La région de l’Asie et des îles du Pacifique est un espace contrasté, marqué par de fortes inégalités en termes de développement. Près de 60 % de la pauvreté mondiale se concentre dans cette zone, ce qui représente environ 2,75 milliards d’habitants vivant avec moins de 2 $ par jour. Certains pays connaissent une croissance économique rapide, tandis que d’autres restent plongés dans un sous-développement extrême. Malgré ces défis, l’Asie possède un potentiel considérable de développement et de prospérité.
La Problématique du Développement en Asie
La pauvreté en Asie est une réalité complexe. Selon les statistiques de la Banque mondiale, en tenant compte d'un seuil de pauvreté fixé à 2 $ par jour, environ 1,9 milliard de personnes, soit 60 % de la population asiatique, vivent dans la pauvreté. Si l'on abaisse le seuil à 1 $ par jour, près de 690 millions d’individus, soit 21,5 % de la population, se trouvent en situation de pauvreté extrême.
Les tendances globales de développement en Asie sont généralement positives. La plupart des pays ont enregistré une croissance d’environ 5 % en 2004, et une croissance globale de 6,9 % était attendue pour 2007. Cependant, des disparités importantes existent entre les sous-régions. L’Asie de l’Est et du Sud-Est affichent des gains sensibles, tandis que l’Asie centrale et du Sud connaissent des progrès plus modestes. Ces disparités remettent en question la capacité de certains pays à atteindre les Objectifs du Millénaire pour le développement (OMD) d’ici 2015.

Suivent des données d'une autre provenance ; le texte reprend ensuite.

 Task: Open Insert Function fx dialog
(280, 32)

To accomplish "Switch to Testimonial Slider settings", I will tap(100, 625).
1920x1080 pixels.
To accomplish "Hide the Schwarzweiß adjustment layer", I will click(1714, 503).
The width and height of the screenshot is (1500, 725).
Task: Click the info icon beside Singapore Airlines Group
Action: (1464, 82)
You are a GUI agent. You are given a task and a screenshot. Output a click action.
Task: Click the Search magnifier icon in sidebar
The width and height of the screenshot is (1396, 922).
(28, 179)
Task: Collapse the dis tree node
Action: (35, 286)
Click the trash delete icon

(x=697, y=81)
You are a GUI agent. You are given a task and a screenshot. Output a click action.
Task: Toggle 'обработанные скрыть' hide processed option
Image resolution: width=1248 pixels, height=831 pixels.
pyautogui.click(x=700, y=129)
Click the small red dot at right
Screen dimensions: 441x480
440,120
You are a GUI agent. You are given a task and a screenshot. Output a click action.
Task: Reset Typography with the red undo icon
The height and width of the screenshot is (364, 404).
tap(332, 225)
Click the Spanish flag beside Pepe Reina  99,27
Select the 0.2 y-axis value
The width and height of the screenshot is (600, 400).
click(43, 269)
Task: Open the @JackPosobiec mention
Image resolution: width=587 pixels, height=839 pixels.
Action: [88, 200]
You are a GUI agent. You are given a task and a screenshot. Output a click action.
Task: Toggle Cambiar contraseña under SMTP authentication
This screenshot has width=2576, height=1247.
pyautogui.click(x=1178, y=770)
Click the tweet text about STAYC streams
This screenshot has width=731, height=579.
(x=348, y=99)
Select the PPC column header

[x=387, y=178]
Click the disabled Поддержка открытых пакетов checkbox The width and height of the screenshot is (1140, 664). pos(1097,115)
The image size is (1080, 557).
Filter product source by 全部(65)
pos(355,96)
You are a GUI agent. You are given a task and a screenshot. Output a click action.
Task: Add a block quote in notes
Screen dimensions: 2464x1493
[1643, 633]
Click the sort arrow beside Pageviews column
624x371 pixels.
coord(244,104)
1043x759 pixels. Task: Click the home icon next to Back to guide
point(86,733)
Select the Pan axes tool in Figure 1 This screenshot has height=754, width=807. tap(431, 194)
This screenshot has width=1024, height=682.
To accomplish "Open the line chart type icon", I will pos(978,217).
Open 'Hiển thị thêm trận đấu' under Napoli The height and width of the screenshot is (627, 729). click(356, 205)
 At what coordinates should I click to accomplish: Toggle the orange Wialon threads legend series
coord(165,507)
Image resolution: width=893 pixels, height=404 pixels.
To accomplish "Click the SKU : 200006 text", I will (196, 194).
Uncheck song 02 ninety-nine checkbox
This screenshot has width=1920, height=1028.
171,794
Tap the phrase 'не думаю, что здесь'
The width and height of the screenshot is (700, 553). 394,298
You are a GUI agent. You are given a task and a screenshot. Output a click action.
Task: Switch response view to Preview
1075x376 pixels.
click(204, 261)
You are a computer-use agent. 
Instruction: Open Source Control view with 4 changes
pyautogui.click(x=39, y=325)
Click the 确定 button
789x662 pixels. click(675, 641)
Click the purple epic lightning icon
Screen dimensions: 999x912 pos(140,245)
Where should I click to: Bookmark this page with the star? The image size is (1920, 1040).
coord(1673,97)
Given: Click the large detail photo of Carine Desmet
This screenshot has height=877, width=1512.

Analyse de la Croissance Sous-Régionale
Asie de l’Est : La République populaire de Chine (RPC), Hong Kong (Chine), la République de Corée, la Mongolie et Taïwan (République de Chine) ont connu une croissance vigoureuse de 7,8 %, principalement grâce aux produits manufacturés et à une forte économie d’exportation. Les pays ayant des liens étroits avec la Chine ont particulièrement bien réussi.
Asie du Sud-Est : Le Brunei, le Cambodge, l’Indonésie, le Laos (République démocratique populaire lao), la Malaisie, le Myanmar, les Philippines, Singapour, la Thaïlande et le Viêt-Nam ont affiché une croissance de 6,3 %, soutenue par une forte consommation, des investissements des entreprises et un environnement extérieur favorable au commerce et aux exportations. La Malaisie, Singapour et le Viêtnam ont enregistré les rendements les plus importants en 2004.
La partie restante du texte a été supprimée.